Photo by Peter Hershey via Unsplash

Today, LGBTQ rights have become the battleground in the US culture war between those clinging to discriminatory religious beliefs and a growing coalition of the nonreligious and their progressive religious allies.

Among all religious categories, nontheists are the most supportive of LGBTQ rights. According to the Pew Religious Landscape survey, the three religious identities with the highest percentage of acceptance of LGBTQ rights are the unaffiliated or religious “nones,” Buddhists, and Jews—none of which have majorities who believe in an intervening god.  The least accepting of LGBTQ people are the most fundamentalist in religious belief, including Jehovah’s Witnesses, Muslims, Mormons, and, in the greatest raw numbers, evangelical Christians. This doesn’t mean that every nontheist is supportive of equality or that evangelicals are automatically bigoted, but it does suggest where one is likely to find friends, and where one isn’t.

Christian fundamentalists (and other right-wing religious extremists) are anti-LGBTQ by default. This is almost intuitive since they accept their outdated religious prohibitions literally, but evidence beyond the just-mentioned Pew poll abounds. Of the 139 campuses that Campus Pride list as the “absolute worst” for LGBTQ youth, seventy received Title IX religious exemptions to allow discrimination against LGBTQ people, and thirty-two more have similar requests pending. Mormons, Baptists, Muslims, Catholics, Methodists, and Orthodox Jews all have anti-LGBTQ prohibitions that frequently boil down to accepting LGBTQ people as long as they never act on their same-sex attractions—meaning, not only that they don’t accept LGBTQ people, but that they also engage in harmful psychological shaming of natural desires.

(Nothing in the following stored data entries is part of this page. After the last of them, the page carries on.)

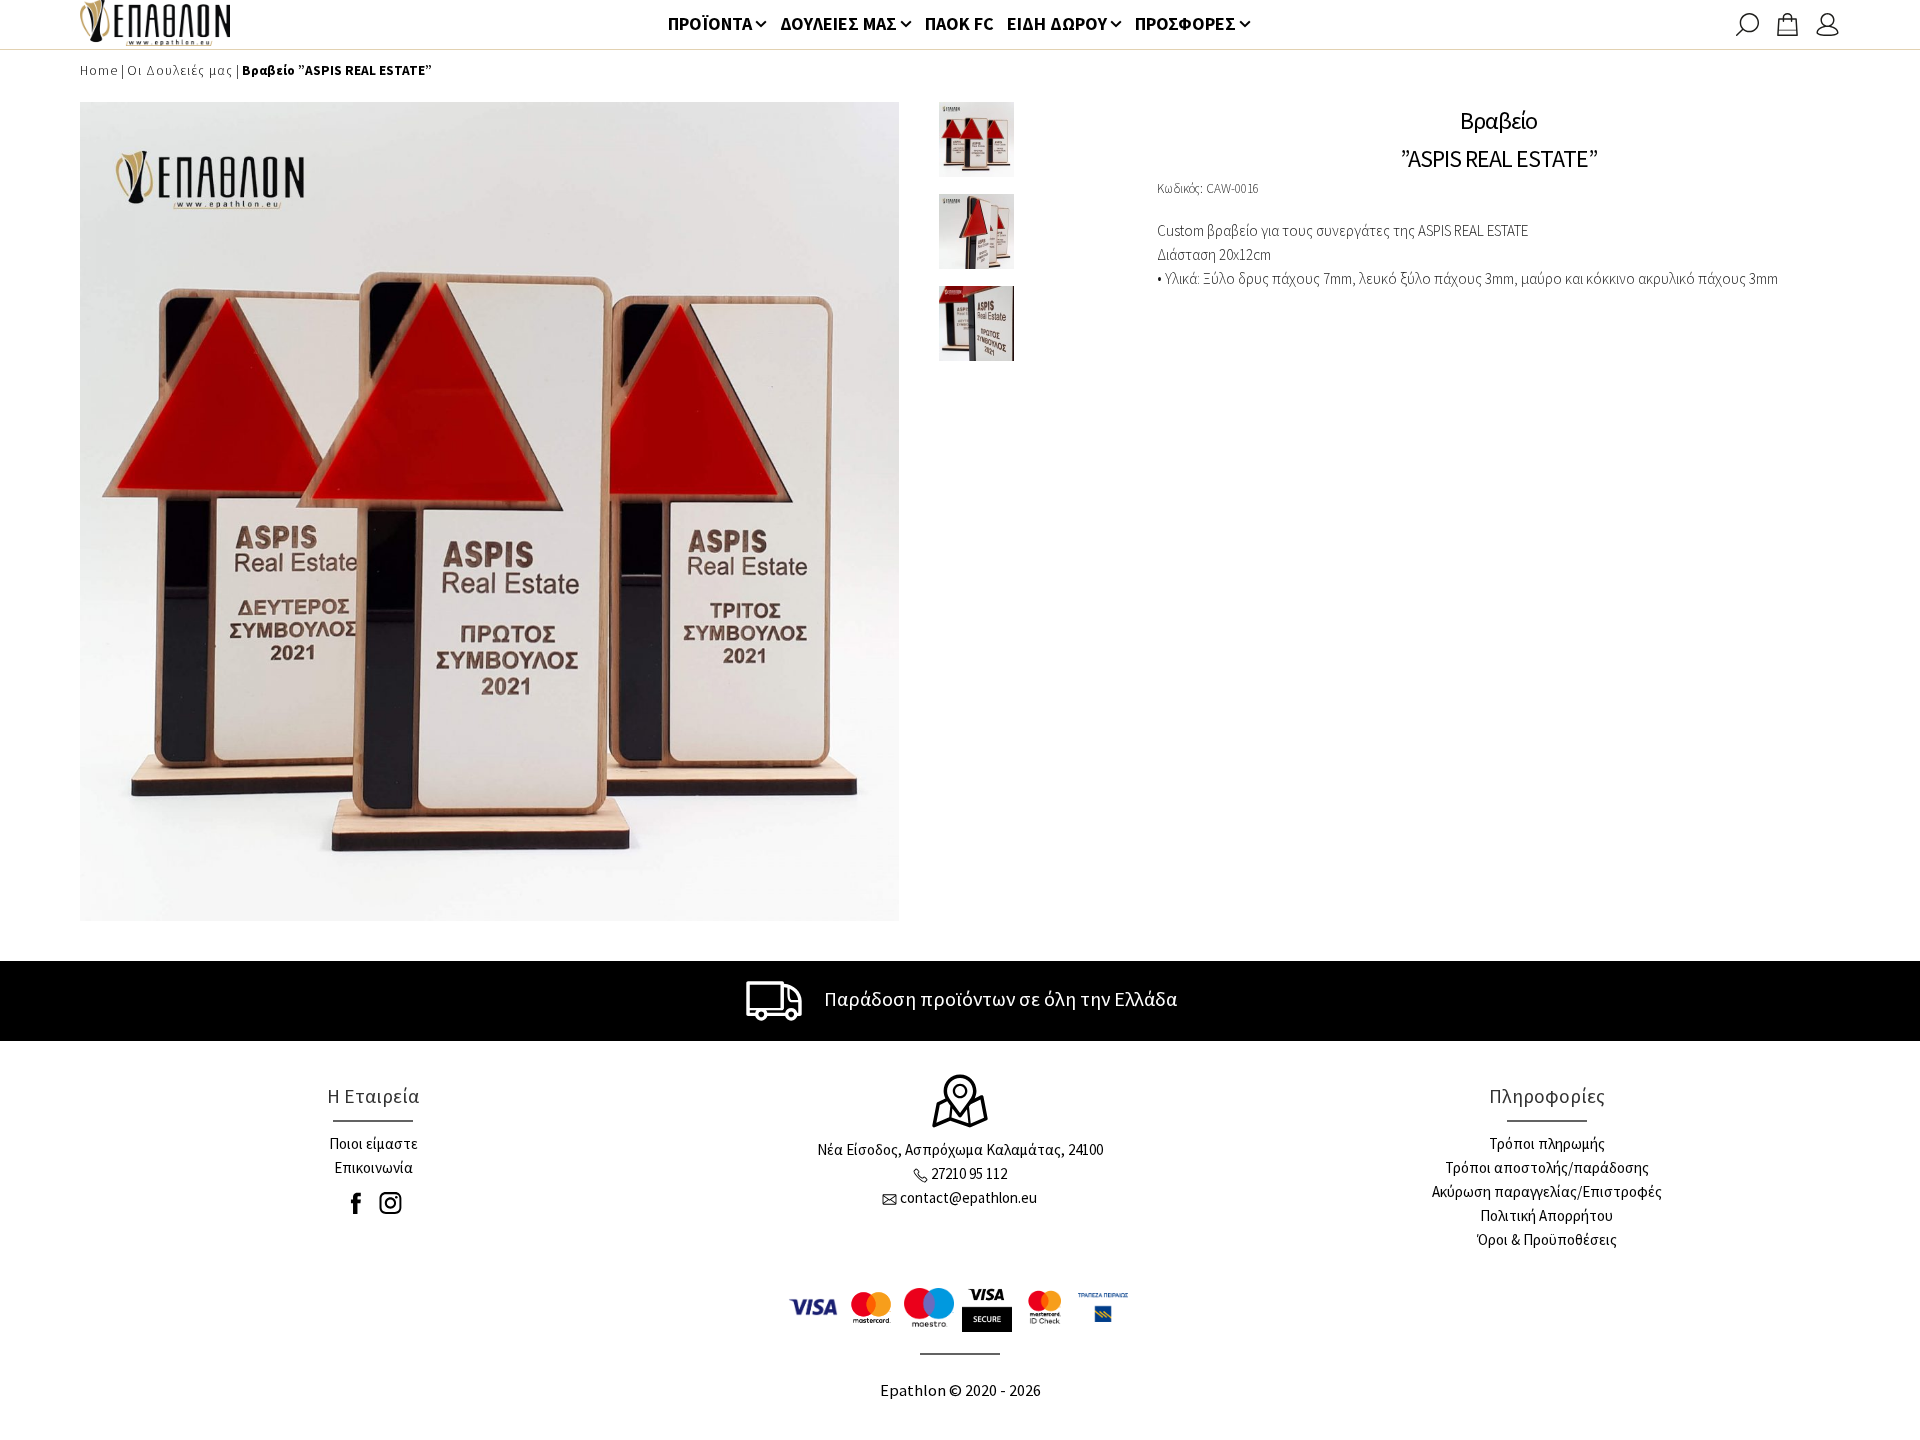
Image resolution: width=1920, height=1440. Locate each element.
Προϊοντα (710, 23)
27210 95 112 (969, 1173)
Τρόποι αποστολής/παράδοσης (1547, 1167)
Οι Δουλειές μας (180, 70)
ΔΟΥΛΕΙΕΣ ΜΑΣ (838, 23)
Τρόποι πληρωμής (1547, 1143)
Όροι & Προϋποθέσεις (1547, 1239)
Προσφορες (1185, 23)
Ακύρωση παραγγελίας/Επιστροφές (1547, 1191)
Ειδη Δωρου (1057, 23)
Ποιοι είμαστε (373, 1143)
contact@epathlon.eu (968, 1197)
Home (99, 70)
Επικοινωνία (373, 1167)
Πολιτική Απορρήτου (1546, 1215)
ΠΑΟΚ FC (959, 23)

Leaders among the religious right have sharpened their faith into a weapon against those whose presence is a threat to their narrow-minded beliefs. Forgetting their campaigns in the past when they claimed that gays and lesbians wanted “special rights,” they’re now sharply focused on seeking special religious rights to discriminate against gays, lesbians, and anyone else who doesn’t fit within their limited understanding of morality. That’s exactly what Attorney General Jeff Sessions is doing with his new Religious Liberty Taskforce—seeking new ways to provide religious exemptions to existing laws.

Amongst other indicators of an anti-LGBTQ agenda, Lambda Legal reported last year that nearly a third of President Trump’s judicial appointments have records that “demonstrate hostility towards the rights of LGBT people.” And many of those without such a record probably share their prejudicial viewpoints. The Trump administration is also no longer identifying the numbers of LGBTQ Americans in the US Census, a critical concern since statistical evidence is key in establishing funding to counter violence and discrimination. Such regressive policies don’t arise spontaneously.

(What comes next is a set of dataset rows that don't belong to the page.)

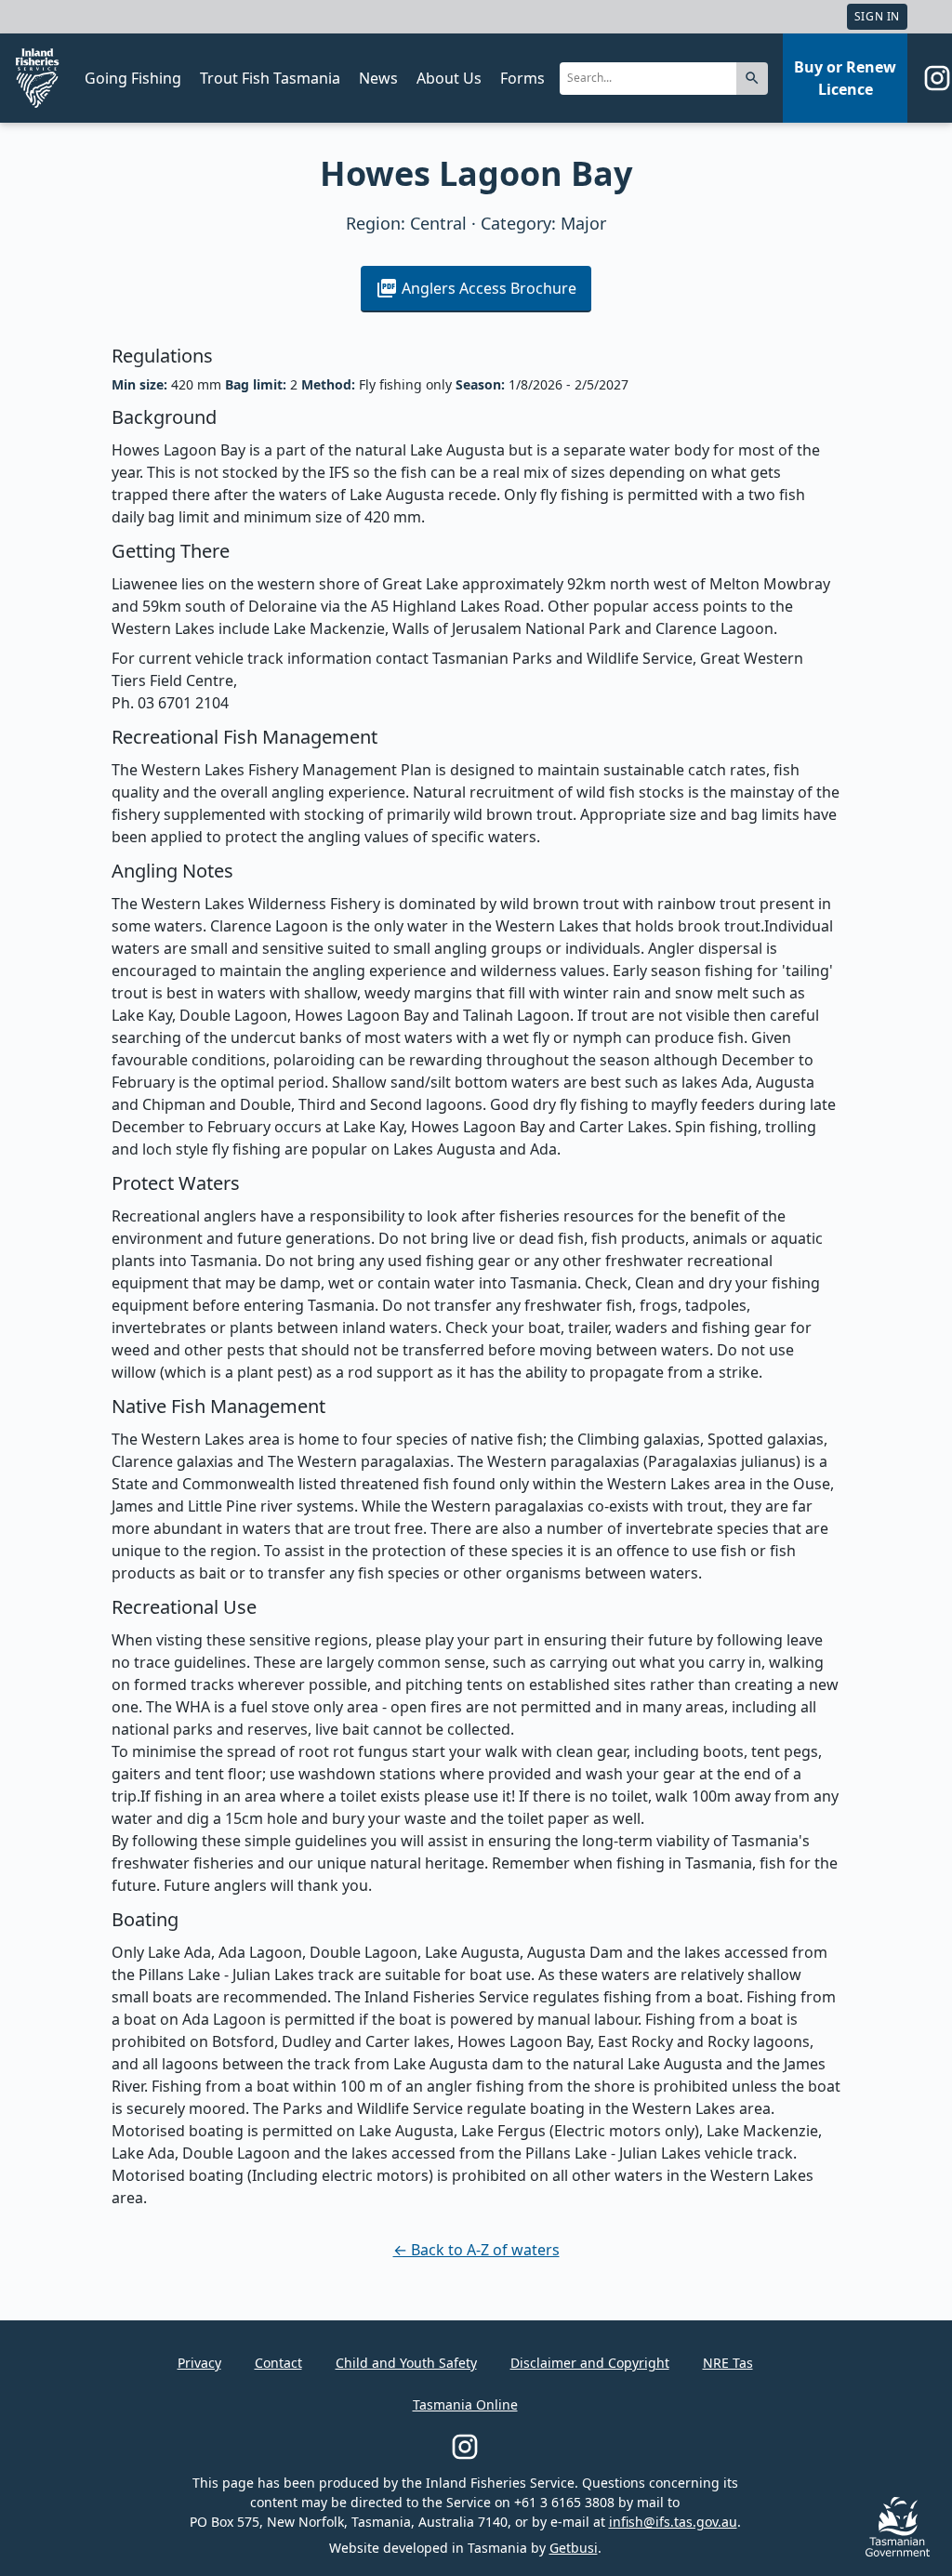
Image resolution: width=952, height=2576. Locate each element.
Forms (522, 78)
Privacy (199, 2362)
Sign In (877, 16)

With no openly LGBTQ appointments higher than ambassador, the Trump administration is a who’s who of anti-LGBTQ politicos. Vice President Mike Pence is leading the pack of government officials set on dragging America backwards—that’s the same Pence about whom Trump jokingly said, “Don’t ask that guy [about gay rights], he wants to hang them all!’” Pence is backed up by Sessions, Secretary of State Mike Pompeo, Secretary of Education Betsy DeVos, Secretary of Housing and Urban Development Ben Carson, Assistant Secretary of Health and Human Services for Public Affairs Charmaine Yoest, and many more.

Short of an administration change, humanists and others who care about equal rights must follow those leading programs of resistance, ally with as many others as will work with us, and lead the way when we have the best chance of preventing regression and advancing humanistic change.